Разумеется, беспокойство за судьбу русских гарнизонов в этих городах, всё еще продолжавших сопротивление, было достаточным основанием для похода к Чернигову и Нежину. Однако, как представляется, решение царя и его советников определили и другие весьма важные соображения. Мимо их внимания, несомненно, не прошло, что в сложных событиях и второй половины 1659 г., и рубежа 1660/1661 гг. именно с северной части Левобережья началось восстановление русской власти.
Для понимания последующих событий важно было бы выяснить, каковы были настроения разных групп населения Левобережного гетманства, и особенно северной его части, летом – в начале осени 1668 г. Главным источником здесь могут служить лишь свидетельства лазутчиков, высылавшихся на эти земли, пленных и выходцев в русские полки, однако сообщения на интересующую нас тему встречаются в них скорее как исключение. Всё же и эти немногие свидетельства могут дать определенный материал для выяснения поставленного вопроса. Так, заслуживают внимания встречающиеся в этих речах свидетельства о настроениях мещан на территории, охваченной восстанием. 28 марта казак Андрей Котенок, навещавший родственников в Гадяче, сообщал: «А Гадяцкие, де, мещане в великом сумненье, а меж себя говорят: не ведомо, де, что будет, добро или худо»[1192]

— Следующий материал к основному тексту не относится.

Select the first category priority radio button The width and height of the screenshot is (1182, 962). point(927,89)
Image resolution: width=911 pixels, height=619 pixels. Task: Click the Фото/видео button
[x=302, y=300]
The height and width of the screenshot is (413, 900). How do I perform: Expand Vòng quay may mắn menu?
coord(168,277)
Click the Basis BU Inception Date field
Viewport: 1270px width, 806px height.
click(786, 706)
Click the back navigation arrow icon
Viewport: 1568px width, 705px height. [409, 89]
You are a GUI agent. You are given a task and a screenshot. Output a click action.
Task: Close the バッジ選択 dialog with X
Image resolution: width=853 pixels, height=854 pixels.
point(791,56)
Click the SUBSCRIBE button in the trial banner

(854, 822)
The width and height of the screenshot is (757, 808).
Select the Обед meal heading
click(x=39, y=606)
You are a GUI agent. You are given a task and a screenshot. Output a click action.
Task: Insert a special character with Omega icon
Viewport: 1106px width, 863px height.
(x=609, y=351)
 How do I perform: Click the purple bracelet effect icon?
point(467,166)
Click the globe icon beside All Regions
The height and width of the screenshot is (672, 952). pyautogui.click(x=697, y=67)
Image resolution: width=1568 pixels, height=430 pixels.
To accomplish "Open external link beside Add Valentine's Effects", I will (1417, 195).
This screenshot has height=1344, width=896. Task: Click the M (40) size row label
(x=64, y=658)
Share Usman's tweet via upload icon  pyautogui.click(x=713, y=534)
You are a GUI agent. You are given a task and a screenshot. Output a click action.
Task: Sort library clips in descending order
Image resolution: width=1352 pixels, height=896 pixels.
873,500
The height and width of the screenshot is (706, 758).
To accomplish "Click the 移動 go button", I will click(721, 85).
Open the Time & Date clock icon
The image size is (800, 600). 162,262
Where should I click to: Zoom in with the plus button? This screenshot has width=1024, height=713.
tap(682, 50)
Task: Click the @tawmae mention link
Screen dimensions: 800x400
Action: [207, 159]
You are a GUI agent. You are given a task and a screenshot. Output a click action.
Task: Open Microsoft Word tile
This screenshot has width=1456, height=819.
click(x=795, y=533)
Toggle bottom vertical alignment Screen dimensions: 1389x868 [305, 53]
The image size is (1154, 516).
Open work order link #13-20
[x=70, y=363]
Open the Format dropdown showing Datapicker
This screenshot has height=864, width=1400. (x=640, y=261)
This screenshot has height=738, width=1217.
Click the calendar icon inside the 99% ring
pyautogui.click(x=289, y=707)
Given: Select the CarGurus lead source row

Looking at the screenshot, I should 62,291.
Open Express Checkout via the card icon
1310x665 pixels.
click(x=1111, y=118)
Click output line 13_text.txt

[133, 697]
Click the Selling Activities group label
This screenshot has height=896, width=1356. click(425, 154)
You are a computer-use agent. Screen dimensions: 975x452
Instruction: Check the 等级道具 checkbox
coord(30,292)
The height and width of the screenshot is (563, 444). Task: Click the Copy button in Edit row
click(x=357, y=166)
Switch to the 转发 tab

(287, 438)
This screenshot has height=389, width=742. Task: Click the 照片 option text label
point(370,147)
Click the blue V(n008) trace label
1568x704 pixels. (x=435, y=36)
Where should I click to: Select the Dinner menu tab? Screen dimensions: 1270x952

. Еще интереснее в этом плане речи казака из Лебедина, записанные 12 марта. Безуспешность штурмов Нежина он объяснял тем, что «которого дни приступу быть и казаки, де, нежинские и мещане в замок воеводе весть дают»[1193]. Эти свидетельства показывают, что вряд ли можно говорить о единодушной поддержке восстания со стороны левобережного мещанства.В приведенном сообщении упоминаются и нежинские казаки; очевидно, что и в их среде были разные настроения. В этом плане представляет определенный интерес пассаж в письме глуховского полковника Филиппа Уманца рыльскому воеводе, написанном в июле 1668 г. в связи с предполагавшимся обменом пленными. Здесь читаем: «И сами вы знаете, мы правде не были изменниками и не от нас ся тое стало, только видих… то Бог, а невинного кровопролития судить ему, о що ся стало, под властью живучи, мусим жить и слухать»[1194]
. Здесь важно отметить само появление такого пассажа в письме, посвященном совсем другой теме. Заслуживает внимания и тональность этого пассажа, явно проявляющееся в нем стремление отмежеваться от происшедшего и возложить ответственность за всё на стоящие над глуховскими казаками «власти».Конечно, далеко не все среди казаков разделяли такие настроения. Об этом ясно говорит упорная защита Котельвы от армии Г. Г. Ромодановского. Неслучайно в одной из отписок командующего читаем, что «котелвяне стоят в великом упорстве и склонности никакие от них нет»[1195]
. Каковы же были причины такого упорства? Некоторый свет на эту сторону дела проливает запись показаний Мишки, «человека» П. В. Шереметева, находившегося в первые месяцы восстания в Новгороде-Северском. Казаки говорили ему, что были вынуждены восстать, так как царь и король «велели их, всех черкас, побить и совсем всю Украину разорить»[1196]. Таким образом, под влиянием воззваний Брюховецкого казаки были убеждены, что они находятся в безнадежной ситуации, у них нет выбора и им ничего не остается, как защищаться с оружием в руках.К сожалению, в первые месяцы восстания русские власти не предпринимали усилий, чтобы убедить население Левобережья в обратном, хотя, как увидим далее, «прелестные листы» Брюховецкого уже в марте оказались в Москве. Нельзя сказать, чтобы совсем ничего не делалось, но отдельные предпринятые шаги оказались неудачными, так как в Москве плохо представляли себе реальное положение дел.